##### RECORDS FOR THIS EXERCISE
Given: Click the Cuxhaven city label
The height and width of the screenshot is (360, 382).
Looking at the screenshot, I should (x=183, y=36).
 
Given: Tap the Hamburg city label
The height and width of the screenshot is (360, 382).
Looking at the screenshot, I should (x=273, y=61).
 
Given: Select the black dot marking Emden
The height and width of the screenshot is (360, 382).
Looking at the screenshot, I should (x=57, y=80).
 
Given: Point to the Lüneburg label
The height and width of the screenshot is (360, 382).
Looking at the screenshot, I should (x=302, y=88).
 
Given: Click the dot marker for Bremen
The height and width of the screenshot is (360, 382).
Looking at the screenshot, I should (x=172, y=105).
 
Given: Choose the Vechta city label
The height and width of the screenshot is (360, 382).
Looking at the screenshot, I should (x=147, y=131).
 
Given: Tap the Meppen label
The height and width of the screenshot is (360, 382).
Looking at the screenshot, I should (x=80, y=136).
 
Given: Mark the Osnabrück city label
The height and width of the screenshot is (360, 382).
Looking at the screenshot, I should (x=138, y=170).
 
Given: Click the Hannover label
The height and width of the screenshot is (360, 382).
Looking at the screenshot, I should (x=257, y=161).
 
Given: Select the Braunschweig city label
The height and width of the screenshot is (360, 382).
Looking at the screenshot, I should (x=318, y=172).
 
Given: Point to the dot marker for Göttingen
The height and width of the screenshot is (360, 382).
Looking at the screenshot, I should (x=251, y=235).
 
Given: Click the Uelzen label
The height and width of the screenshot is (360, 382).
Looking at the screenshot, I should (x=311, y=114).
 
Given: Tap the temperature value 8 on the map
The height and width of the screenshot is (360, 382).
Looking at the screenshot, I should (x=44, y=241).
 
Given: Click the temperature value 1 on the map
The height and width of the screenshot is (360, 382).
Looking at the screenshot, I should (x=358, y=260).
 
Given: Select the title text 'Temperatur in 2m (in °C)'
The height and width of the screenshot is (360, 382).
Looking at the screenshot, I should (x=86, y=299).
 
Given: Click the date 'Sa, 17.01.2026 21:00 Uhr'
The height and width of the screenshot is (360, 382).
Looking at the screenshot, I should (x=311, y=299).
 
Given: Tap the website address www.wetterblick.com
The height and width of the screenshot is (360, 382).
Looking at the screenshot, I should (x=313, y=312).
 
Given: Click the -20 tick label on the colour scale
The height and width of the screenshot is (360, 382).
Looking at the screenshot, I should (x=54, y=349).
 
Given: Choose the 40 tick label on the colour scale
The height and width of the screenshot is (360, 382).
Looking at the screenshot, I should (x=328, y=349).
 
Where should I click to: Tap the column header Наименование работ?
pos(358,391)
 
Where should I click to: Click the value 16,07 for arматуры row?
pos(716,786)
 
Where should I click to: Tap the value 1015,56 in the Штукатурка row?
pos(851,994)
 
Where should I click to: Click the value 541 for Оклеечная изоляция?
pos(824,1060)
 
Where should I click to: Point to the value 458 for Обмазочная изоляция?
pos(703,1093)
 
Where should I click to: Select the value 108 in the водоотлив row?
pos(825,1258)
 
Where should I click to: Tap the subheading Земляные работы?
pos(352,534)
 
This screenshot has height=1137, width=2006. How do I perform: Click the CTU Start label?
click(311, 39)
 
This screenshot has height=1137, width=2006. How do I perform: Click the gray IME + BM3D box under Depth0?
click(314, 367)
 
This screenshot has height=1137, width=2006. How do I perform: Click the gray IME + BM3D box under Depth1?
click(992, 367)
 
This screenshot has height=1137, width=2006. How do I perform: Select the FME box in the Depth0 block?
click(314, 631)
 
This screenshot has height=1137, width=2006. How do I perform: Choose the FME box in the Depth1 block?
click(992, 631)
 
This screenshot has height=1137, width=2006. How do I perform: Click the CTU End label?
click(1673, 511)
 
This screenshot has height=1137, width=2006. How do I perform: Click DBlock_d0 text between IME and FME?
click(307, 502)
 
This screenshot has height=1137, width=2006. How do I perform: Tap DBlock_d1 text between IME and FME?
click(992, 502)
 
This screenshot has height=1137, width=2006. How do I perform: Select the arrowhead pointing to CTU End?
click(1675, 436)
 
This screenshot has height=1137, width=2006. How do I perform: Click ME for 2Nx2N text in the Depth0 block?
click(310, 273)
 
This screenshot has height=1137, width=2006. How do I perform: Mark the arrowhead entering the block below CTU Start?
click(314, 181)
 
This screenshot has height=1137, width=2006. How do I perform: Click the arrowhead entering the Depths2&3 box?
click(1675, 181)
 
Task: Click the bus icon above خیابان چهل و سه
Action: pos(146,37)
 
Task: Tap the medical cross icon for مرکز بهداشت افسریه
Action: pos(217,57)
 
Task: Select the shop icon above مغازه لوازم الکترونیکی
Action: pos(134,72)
##########
WORK REQUIRED>
Start at the line of the data that contains "box under Depth1?" and stop after the line that contains "click(307, 502)". Write out every line in that span, offsetting each coordinate in the answers by +10, and give nothing else.

TASK OUTPUT>
This screenshot has height=1137, width=2006. How do I perform: Click the gray IME + BM3D box under Depth1?
click(1002, 377)
 
This screenshot has height=1137, width=2006. How do I perform: Select the FME box in the Depth0 block?
click(324, 641)
 
This screenshot has height=1137, width=2006. How do I perform: Choose the FME box in the Depth1 block?
click(1002, 641)
 
This screenshot has height=1137, width=2006. How do I perform: Click the CTU End label?
click(1683, 521)
 
This screenshot has height=1137, width=2006. How do I perform: Click DBlock_d0 text between IME and FME?
click(317, 512)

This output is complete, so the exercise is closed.